One of the most important characteristics of data science appears to be shared ideal with open source movement, i.e. free software. Note that "free" here means freedom of using the source code and sharing recipes, i.e. a workflows/combination of algorithms for example. The entire innovation in data science we are witnessing last 5 years or so fundamentally driven by this attitude that is embraced by giants like Microsoft, Google and IBM supporting a huge number of enthusiastic individuals from industry and academics. These technology giants open source their workflows and tools to the entire community like Tensorflow and supporting community via event or investing in research that partly goes into public.  On the other hand, traditionally patents are designed to encourage innovation and invention culture. A kind of a gift and a natural right to innovator that given certain time frame he/she or organisation ripe some benefits. 

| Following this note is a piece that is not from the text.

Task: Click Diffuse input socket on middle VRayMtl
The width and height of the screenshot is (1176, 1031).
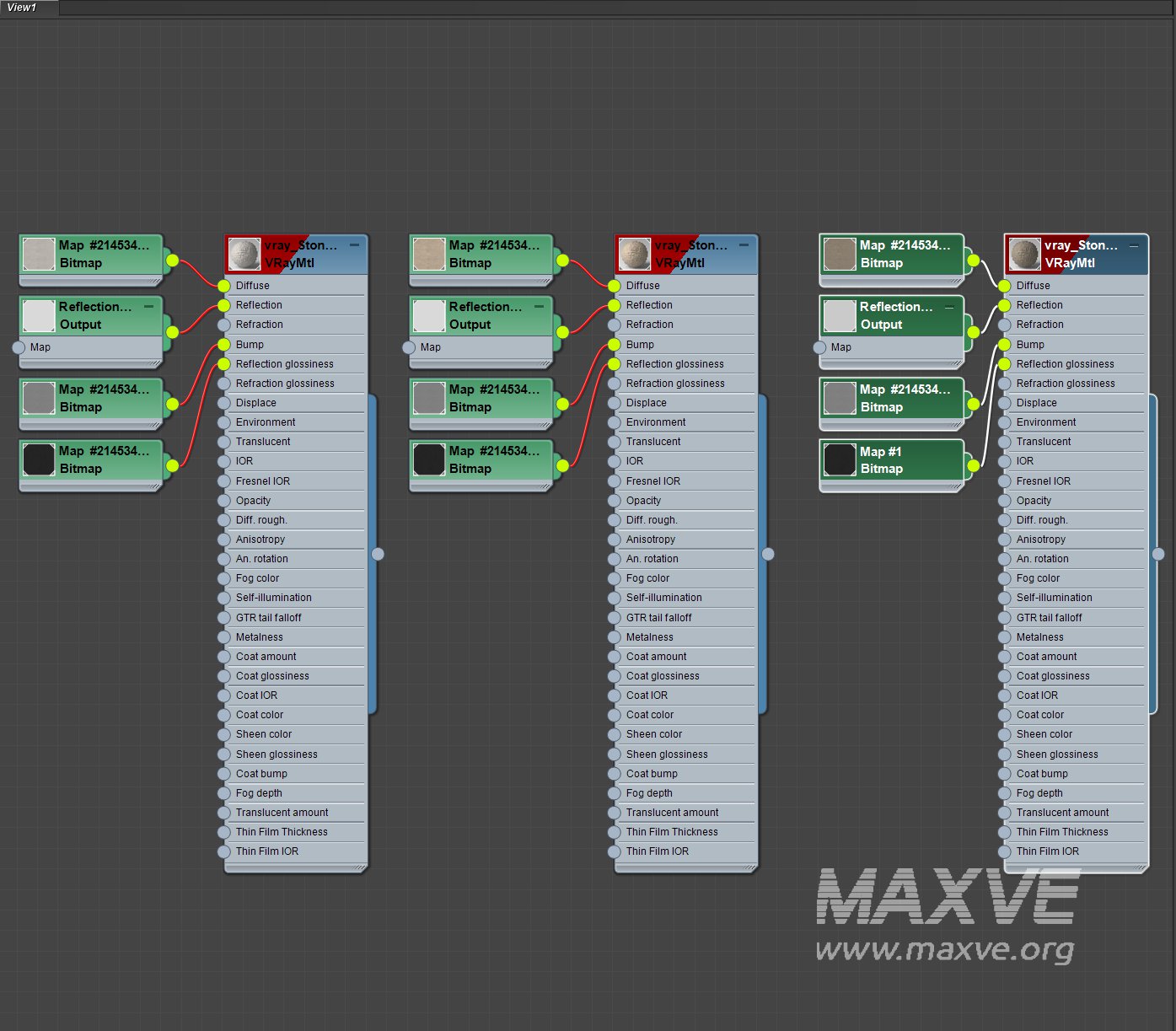Action: [x=615, y=286]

A recent patent on predicting data science project outcome, unfortunately, do not entirely served to this purpose: Data science project automated outcome prediction US 9710767 B1Even though it is very well written a patent, scope reads very restricted in the first instance, however, the core principle is identical to the standard work-flow activity a data science professional applies in daily routine: where to produce an automated outcome prediction.  The interpretation of  'data science project' is open to any activity on prediction outcome. I am of course no legal expert but based on this patent, which claims to invent outcome prediction pipeline for a 'data science project', Sci-kit learn's workflow manager, pipelines can be taken to court while it facilitates the exact same outcome prediction pipeline this patent claims to invent. It does not matter how this is enforceable but it gives right to patent holder an opportunity to sue everyone doing automated data science outcome prediction. 

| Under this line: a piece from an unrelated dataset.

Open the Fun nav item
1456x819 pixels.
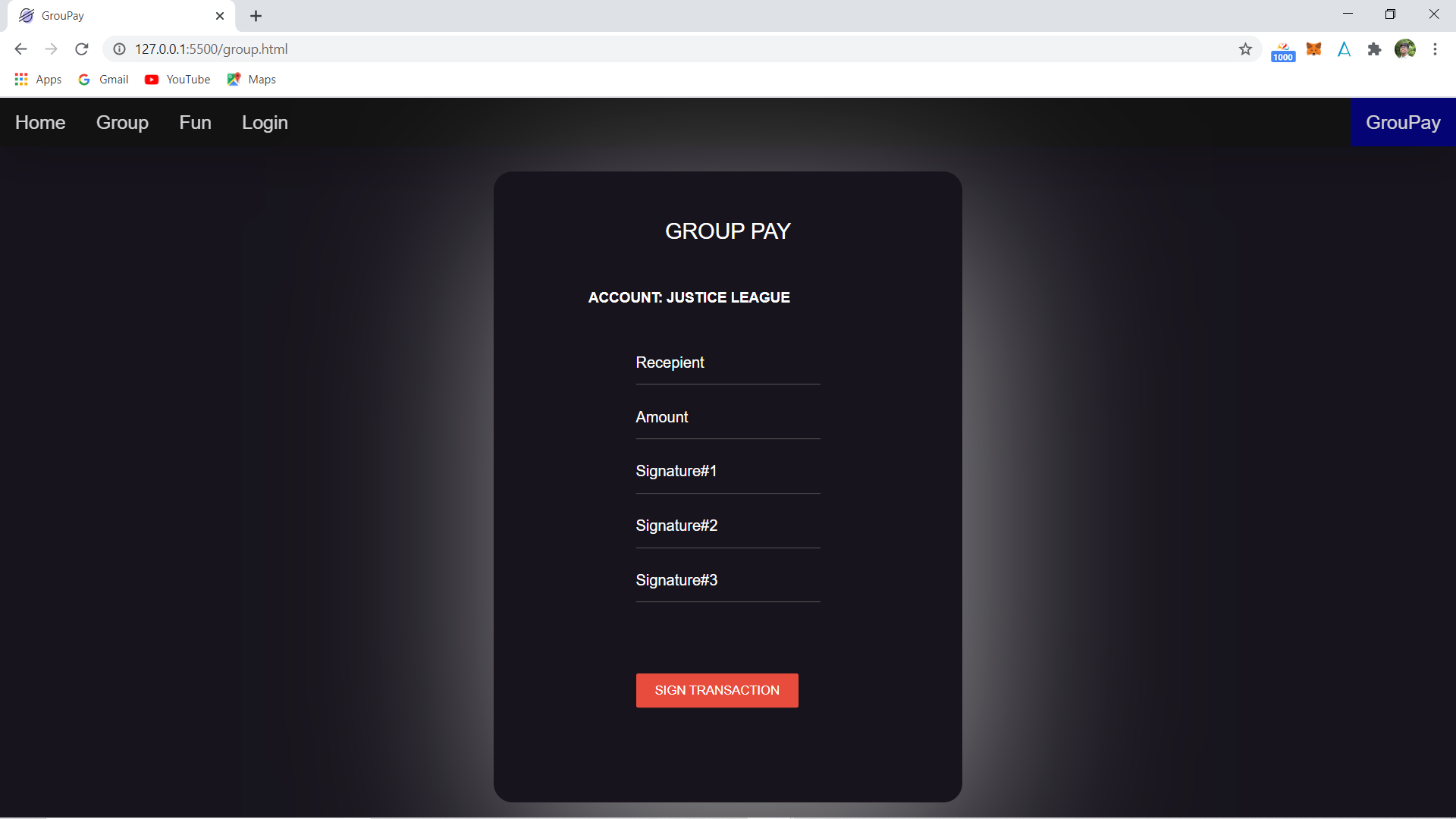click(195, 123)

This patent US 9710767 B1  is a tremendous disservice to the entire data science community and damaging to an industry and professionals that are trying to use the data in outcome prediction for the greater good in society and solve problems. We definitely do not claim that data science is the solution to our problems in general but will help us to tackle important problems in industry and society. So maybe in the post-statistics world, we have to yell; lies, damned lies and data science patents. While holders of such patent may look like encouraging a patent shark or troll, rather than  the intention of innovating or inventing.